• STATED GOAL: Reproduce verbatim the portion of the records that begins with the line containing "Given: Open emission" and ends with the line containing "Action: pos(52,57)", including both of those lines.

• RECORDS TO USE:
###
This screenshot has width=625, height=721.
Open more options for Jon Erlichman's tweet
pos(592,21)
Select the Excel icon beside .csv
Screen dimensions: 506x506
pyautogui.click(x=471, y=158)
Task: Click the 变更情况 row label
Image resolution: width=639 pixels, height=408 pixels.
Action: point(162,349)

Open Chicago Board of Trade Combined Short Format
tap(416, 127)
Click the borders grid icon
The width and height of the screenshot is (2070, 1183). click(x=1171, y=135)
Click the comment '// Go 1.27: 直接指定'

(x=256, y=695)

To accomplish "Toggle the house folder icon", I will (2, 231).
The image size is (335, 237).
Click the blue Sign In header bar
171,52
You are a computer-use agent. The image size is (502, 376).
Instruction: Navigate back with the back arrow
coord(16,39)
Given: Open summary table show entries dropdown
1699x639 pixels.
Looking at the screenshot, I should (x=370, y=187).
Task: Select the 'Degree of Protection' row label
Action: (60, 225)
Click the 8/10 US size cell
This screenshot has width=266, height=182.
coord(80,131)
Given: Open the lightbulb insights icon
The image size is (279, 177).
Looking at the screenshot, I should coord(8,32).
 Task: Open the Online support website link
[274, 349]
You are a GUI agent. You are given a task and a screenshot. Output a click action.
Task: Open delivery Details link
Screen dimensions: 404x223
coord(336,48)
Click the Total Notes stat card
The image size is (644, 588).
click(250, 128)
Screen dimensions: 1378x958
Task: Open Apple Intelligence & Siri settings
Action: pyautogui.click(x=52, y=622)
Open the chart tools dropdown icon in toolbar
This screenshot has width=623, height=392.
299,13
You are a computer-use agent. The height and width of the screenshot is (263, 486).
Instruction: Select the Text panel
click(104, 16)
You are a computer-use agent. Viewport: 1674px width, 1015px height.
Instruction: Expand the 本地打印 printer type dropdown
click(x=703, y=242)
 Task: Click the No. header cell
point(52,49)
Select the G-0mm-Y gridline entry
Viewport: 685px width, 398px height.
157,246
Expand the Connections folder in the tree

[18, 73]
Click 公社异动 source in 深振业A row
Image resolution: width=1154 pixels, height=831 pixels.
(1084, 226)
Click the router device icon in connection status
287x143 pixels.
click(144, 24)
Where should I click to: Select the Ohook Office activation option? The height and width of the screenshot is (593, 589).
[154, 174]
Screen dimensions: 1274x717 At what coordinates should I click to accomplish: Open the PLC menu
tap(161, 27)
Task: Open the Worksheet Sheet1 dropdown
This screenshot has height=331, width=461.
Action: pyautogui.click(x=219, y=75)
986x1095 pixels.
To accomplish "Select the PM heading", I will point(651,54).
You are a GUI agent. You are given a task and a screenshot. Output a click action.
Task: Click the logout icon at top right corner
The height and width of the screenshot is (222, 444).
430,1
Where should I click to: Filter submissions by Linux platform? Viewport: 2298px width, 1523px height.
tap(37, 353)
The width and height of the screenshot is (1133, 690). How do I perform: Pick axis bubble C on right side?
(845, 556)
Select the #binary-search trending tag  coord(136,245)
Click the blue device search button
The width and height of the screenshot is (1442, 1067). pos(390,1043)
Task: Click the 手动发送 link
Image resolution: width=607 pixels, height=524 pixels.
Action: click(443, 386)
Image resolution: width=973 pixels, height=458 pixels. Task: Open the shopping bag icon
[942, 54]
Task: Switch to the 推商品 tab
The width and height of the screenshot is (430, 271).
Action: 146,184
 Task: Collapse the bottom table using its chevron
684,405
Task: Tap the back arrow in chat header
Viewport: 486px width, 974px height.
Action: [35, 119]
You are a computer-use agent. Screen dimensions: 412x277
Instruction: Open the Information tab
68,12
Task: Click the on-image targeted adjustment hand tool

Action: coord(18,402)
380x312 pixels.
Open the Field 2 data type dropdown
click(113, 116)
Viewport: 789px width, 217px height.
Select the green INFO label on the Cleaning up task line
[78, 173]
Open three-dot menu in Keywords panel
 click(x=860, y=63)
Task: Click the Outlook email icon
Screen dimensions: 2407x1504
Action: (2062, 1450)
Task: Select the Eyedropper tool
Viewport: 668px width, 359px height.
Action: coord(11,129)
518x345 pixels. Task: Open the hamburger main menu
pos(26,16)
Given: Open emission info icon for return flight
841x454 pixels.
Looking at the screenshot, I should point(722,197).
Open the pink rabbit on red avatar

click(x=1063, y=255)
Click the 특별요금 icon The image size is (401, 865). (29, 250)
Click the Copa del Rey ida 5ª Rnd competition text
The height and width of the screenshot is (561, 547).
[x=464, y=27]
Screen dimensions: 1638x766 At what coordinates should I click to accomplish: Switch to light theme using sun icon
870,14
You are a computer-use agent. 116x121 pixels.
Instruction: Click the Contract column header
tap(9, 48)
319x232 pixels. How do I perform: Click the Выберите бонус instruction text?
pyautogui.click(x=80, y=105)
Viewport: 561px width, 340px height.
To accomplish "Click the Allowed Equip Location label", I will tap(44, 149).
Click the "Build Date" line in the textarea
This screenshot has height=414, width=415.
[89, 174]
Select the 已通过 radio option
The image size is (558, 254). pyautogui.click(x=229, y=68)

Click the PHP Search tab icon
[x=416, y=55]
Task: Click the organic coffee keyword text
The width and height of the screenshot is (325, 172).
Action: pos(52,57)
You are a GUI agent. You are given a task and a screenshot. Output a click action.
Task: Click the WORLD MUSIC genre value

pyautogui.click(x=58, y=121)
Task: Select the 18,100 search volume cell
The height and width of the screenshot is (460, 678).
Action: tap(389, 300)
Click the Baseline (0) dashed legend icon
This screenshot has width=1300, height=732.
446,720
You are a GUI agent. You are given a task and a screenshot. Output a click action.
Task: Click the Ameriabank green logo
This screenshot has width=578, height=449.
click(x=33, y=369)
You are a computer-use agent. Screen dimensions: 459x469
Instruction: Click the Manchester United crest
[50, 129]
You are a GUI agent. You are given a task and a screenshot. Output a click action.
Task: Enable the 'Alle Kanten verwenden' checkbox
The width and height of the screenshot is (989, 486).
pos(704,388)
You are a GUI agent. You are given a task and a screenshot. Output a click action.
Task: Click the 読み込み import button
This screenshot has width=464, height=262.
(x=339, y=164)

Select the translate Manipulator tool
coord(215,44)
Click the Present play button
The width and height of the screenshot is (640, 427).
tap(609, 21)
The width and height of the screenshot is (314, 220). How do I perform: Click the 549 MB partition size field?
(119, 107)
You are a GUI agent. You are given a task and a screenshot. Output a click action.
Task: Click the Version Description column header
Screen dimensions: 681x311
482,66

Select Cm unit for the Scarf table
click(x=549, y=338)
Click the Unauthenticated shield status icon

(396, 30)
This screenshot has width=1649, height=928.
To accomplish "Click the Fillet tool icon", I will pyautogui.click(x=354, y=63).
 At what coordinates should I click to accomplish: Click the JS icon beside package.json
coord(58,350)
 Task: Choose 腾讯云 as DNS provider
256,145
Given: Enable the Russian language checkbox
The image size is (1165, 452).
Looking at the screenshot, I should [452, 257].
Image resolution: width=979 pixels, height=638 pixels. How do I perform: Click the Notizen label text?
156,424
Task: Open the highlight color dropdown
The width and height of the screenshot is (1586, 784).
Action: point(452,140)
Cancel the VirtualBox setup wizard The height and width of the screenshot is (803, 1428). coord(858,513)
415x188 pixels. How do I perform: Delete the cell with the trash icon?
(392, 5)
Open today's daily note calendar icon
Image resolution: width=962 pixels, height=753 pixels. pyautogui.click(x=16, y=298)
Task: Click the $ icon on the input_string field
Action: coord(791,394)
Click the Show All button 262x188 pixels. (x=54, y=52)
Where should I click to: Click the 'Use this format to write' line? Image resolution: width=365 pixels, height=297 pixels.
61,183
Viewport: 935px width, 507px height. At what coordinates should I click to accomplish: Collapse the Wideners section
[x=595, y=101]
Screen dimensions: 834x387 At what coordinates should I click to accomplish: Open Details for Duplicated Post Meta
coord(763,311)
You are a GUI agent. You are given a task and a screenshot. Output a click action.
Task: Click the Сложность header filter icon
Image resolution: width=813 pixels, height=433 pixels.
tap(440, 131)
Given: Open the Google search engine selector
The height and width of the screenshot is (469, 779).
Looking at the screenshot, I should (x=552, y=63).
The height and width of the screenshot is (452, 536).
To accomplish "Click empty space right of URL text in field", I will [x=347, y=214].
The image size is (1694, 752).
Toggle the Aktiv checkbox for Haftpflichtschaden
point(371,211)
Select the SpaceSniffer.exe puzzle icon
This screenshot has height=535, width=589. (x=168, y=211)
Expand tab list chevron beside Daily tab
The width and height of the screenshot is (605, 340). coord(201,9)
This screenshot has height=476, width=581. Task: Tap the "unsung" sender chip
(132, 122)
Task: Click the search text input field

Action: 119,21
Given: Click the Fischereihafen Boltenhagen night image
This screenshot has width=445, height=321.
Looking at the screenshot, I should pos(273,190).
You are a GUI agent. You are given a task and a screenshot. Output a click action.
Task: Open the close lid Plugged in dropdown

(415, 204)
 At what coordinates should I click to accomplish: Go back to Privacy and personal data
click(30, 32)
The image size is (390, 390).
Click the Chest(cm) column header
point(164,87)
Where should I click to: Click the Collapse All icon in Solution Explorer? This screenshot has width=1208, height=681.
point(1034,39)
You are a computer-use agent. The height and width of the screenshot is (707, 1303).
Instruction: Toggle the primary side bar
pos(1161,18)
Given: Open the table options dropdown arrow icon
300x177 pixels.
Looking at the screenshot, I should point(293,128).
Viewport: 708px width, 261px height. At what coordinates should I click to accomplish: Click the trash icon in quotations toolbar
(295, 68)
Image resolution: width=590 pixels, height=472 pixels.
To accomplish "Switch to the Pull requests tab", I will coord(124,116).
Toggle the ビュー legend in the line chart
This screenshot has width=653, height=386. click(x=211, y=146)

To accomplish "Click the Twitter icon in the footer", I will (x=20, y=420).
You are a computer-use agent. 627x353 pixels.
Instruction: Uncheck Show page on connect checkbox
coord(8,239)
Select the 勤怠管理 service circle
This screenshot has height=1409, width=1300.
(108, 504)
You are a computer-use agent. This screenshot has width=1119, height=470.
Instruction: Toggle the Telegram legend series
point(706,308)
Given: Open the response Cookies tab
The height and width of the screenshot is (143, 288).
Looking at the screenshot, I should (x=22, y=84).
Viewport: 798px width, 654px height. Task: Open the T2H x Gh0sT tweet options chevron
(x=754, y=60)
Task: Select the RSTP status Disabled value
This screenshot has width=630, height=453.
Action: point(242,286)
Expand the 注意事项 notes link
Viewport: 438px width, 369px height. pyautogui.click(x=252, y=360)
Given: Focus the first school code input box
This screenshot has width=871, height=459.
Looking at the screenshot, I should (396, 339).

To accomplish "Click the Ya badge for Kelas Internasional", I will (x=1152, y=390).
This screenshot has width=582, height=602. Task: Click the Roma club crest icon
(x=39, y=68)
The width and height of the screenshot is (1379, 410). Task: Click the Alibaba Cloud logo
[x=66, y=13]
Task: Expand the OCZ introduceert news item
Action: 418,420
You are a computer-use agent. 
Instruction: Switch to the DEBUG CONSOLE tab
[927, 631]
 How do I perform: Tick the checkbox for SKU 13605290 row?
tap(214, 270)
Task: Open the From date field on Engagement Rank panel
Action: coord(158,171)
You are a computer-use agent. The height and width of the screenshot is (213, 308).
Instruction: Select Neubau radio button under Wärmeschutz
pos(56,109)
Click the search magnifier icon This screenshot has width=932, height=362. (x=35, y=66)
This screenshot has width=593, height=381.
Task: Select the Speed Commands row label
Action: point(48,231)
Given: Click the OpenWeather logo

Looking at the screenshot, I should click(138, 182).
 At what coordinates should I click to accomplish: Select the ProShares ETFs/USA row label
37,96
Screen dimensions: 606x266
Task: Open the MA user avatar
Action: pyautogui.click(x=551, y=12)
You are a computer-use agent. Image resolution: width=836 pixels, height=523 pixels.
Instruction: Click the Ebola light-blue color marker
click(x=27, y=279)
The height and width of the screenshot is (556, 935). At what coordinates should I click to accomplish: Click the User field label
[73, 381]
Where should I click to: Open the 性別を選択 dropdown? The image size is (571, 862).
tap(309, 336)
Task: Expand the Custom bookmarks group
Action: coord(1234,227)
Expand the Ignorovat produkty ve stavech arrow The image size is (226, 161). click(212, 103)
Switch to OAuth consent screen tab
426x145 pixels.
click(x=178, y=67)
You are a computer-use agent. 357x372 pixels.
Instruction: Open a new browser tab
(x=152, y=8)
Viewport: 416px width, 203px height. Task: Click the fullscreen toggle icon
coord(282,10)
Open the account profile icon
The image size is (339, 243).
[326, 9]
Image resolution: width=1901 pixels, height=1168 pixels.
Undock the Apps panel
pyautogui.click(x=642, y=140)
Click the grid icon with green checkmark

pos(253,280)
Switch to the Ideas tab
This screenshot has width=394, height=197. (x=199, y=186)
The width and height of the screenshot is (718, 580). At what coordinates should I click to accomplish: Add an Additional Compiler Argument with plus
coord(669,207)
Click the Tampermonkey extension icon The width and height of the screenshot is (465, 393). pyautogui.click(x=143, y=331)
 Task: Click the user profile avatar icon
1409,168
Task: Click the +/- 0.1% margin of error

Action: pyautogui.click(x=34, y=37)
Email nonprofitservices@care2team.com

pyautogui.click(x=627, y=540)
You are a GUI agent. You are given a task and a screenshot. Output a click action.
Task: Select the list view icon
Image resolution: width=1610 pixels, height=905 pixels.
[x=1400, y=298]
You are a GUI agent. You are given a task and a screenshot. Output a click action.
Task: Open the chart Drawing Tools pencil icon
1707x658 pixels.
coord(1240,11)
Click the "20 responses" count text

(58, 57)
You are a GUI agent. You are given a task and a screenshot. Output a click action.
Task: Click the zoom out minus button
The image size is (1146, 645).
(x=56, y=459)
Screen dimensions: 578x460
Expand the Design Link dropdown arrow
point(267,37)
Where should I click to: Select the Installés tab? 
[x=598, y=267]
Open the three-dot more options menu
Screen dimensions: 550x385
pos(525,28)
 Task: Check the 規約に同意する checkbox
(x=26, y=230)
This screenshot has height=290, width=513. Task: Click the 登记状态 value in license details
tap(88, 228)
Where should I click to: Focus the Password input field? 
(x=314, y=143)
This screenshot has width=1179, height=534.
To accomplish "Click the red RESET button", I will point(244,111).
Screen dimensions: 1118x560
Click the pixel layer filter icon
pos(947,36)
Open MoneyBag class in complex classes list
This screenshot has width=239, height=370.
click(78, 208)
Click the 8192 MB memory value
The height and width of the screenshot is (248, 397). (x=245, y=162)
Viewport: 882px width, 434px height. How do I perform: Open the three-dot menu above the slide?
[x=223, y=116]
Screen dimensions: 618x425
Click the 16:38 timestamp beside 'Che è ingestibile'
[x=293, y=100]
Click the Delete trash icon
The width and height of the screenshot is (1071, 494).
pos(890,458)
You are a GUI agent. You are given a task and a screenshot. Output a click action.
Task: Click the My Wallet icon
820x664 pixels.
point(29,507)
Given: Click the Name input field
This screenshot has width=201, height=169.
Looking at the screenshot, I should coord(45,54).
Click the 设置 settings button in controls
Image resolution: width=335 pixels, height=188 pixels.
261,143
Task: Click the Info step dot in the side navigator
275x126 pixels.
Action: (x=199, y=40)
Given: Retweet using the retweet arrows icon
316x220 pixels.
###
• RESPONSE TO THE TASK:
Given: Open emission info icon for return flight
841x454 pixels.
Looking at the screenshot, I should point(722,197).
Open the pink rabbit on red avatar

click(x=1063, y=255)
Click the 특별요금 icon The image size is (401, 865). (29, 250)
Click the Copa del Rey ida 5ª Rnd competition text
The height and width of the screenshot is (561, 547).
[x=464, y=27]
Screen dimensions: 1638x766 At what coordinates should I click to accomplish: Switch to light theme using sun icon
870,14
You are a computer-use agent. 116x121 pixels.
Instruction: Click the Contract column header
tap(9, 48)
319x232 pixels. How do I perform: Click the Выберите бонус instruction text?
pyautogui.click(x=80, y=105)
Viewport: 561px width, 340px height.
To accomplish "Click the Allowed Equip Location label", I will tap(44, 149).
Click the "Build Date" line in the textarea
This screenshot has height=414, width=415.
[89, 174]
Select the 已通过 radio option
The image size is (558, 254). pyautogui.click(x=229, y=68)

Click the PHP Search tab icon
[x=416, y=55]
Task: Click the organic coffee keyword text
The width and height of the screenshot is (325, 172).
Action: pos(52,57)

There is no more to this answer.